Dudley Urges Investors to Watch Economy, Not Fed's Balance Sheet

(Bloomberg) -- Former Federal Reserve Bank of New York President William Dudley said he's “amazed and baffled" at the attention the wind-down of the U.S. central bank's balance sheet has been receiving from investors, pointing to other culprits as the likely cause of recent volatility in financial markets.

“The Fed's balance sheet isn't the threat that market participants sometimes make it out to be,” Dudley wrote in a Bloomberg Opinion column published Tuesday. “Market participants would be better off focusing on the economic outlook. This is what will drive monetary policy and the Fed's decisions about the appropriate trajectory for short-term interest rates over the next year. If the outlook changes, so will the Fed's thinking.”

Dudley retired from the New York Fed in June after 10 years at the helm of the reserve bank. As its president, he played an instrumental role in the central bank's crisis-era bond-purchase programs -- which ballooned its balance sheet to $4.5 trillion at its peak -- and the subsequent wind-down that began around the start of last year.

While some investors have blamed an equity market sell-off and other financial turmoil on the Fed's handling of the balance-sheet reduction, Dudley pointed to other causes.

“Economic growth and corporate profits looked set to falter in 2019, as the effects of corporate tax cuts waned and the labor market tightened.
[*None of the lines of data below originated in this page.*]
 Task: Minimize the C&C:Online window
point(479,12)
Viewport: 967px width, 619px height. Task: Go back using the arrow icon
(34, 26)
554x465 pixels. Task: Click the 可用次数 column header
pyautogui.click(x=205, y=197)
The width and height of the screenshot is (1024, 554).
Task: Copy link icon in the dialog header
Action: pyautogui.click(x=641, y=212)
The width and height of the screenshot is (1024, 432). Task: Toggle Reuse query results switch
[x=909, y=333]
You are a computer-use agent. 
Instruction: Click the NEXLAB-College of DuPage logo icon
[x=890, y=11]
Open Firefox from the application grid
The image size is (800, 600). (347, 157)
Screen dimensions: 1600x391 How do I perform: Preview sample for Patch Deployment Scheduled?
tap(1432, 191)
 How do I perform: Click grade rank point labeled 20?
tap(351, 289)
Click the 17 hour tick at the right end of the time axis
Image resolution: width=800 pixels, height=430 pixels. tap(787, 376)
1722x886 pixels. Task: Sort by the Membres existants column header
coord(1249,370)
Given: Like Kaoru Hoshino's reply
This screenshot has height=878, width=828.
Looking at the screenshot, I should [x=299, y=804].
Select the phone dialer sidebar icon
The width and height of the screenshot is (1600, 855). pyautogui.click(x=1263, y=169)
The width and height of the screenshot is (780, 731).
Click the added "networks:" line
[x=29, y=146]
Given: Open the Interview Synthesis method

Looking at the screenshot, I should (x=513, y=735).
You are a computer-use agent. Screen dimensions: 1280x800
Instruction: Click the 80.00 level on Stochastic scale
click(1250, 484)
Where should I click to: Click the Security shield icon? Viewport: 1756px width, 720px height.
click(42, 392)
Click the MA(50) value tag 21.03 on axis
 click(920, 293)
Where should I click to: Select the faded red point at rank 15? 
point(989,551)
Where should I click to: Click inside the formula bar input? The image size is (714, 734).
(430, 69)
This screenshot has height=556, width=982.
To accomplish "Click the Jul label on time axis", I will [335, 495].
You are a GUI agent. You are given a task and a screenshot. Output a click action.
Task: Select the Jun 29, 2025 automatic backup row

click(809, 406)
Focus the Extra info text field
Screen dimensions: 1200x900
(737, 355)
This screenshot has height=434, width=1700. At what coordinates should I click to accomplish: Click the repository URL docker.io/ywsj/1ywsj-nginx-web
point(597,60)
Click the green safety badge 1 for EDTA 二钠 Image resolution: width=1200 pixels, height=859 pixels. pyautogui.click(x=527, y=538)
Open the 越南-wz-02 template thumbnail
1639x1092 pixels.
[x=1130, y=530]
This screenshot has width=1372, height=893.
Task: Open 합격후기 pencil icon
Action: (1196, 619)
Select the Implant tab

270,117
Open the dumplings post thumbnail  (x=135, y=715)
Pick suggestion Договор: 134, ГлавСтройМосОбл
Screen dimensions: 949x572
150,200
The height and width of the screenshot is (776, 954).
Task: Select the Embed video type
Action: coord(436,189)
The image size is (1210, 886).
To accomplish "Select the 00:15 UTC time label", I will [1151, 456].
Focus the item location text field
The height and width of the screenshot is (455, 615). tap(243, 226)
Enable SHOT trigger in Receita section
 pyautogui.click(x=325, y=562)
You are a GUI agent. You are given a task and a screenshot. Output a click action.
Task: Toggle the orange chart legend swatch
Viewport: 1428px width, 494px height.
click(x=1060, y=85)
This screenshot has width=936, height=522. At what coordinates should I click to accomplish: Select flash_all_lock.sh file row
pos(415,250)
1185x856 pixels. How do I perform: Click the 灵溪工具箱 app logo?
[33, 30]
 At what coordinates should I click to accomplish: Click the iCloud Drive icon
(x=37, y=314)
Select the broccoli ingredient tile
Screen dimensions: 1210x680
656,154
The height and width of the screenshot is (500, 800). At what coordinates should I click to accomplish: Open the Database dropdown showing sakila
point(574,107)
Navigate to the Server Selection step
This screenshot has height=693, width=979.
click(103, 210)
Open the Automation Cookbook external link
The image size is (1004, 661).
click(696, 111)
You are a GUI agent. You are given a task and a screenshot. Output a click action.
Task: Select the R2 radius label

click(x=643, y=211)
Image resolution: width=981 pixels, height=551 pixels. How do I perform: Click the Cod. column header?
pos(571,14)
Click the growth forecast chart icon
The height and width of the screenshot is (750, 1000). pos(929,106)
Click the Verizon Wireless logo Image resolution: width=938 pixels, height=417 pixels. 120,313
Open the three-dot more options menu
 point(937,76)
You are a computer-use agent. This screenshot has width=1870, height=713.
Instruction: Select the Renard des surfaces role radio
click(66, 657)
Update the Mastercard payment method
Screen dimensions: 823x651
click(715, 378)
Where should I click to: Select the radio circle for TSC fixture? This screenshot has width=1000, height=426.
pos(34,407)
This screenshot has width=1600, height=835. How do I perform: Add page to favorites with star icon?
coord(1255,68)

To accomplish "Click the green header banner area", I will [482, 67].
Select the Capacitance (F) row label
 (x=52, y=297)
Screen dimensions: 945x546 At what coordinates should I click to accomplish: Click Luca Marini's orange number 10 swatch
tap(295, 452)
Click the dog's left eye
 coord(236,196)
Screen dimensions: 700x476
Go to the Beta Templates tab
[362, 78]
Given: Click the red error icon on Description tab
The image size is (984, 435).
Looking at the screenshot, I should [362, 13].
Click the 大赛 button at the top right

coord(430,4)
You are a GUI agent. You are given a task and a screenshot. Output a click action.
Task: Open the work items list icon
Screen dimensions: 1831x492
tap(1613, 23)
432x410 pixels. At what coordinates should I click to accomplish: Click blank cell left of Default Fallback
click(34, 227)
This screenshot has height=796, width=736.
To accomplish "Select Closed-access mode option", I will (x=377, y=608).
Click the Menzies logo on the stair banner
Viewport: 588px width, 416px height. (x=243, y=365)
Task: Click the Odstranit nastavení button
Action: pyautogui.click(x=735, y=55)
Demand for scarce labor should increase its share of income, crimping profits,” Dudley wrote.

“And if the economy didn't slow enough on its own, the Fed was likely to raise interest rates to make sure that happened,” he wrote. “These developments weren't good for an equity market that had been accustomed to strong earnings growth and an accommodative central bank.”

To contact the reporter on this story: Matthew Boesler in New York at mboesler1@bloomberg.net

To contact the editors responsible for this story: Brendan Murray at brmurray@bloomberg.net, Sarah McGregor

©2019 Bloomberg L.P.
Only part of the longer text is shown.